Stored dataset items
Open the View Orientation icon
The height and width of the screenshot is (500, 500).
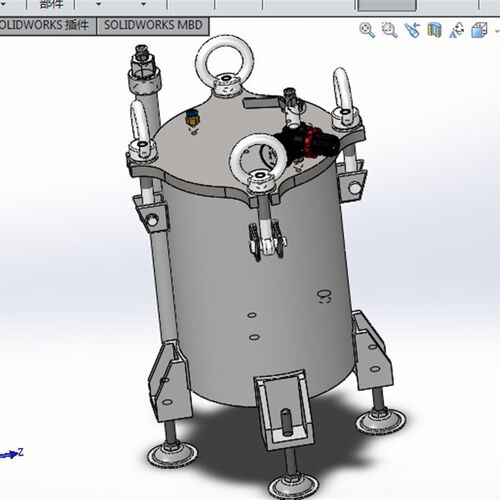457,30
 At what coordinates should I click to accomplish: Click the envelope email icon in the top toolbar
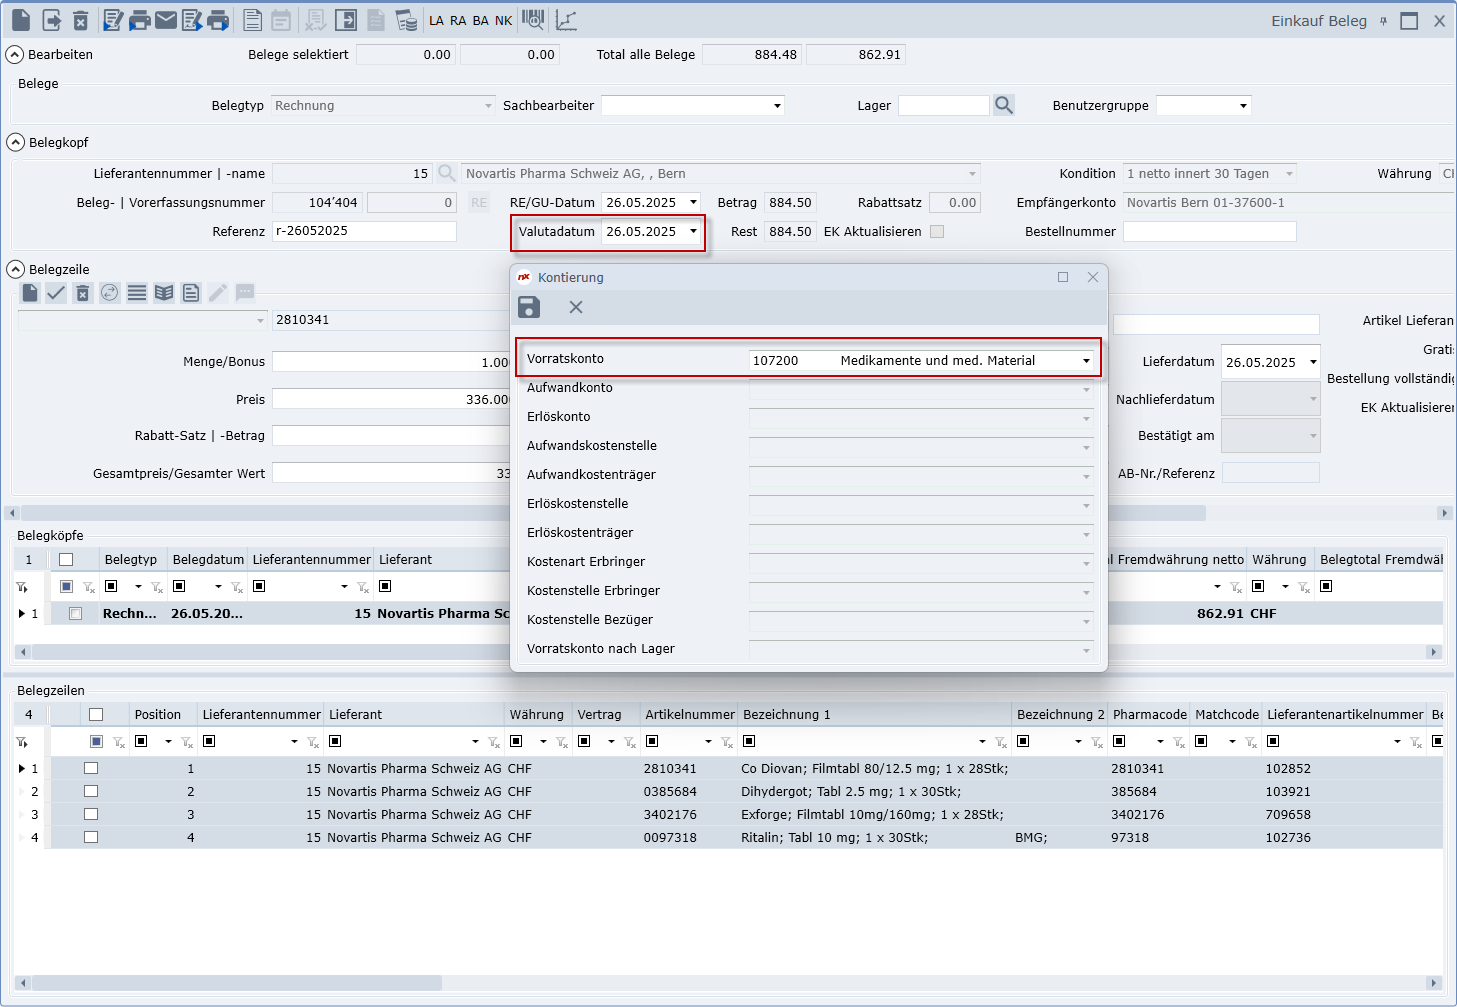166,20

Aim of the exercise: Repeat the data word for word, minus any pictures.

Exercise response:
Open the View Orientation icon
The height and width of the screenshot is (500, 500).
457,30
 At what coordinates should I click to accomplish: Click the envelope email icon in the top toolbar
166,20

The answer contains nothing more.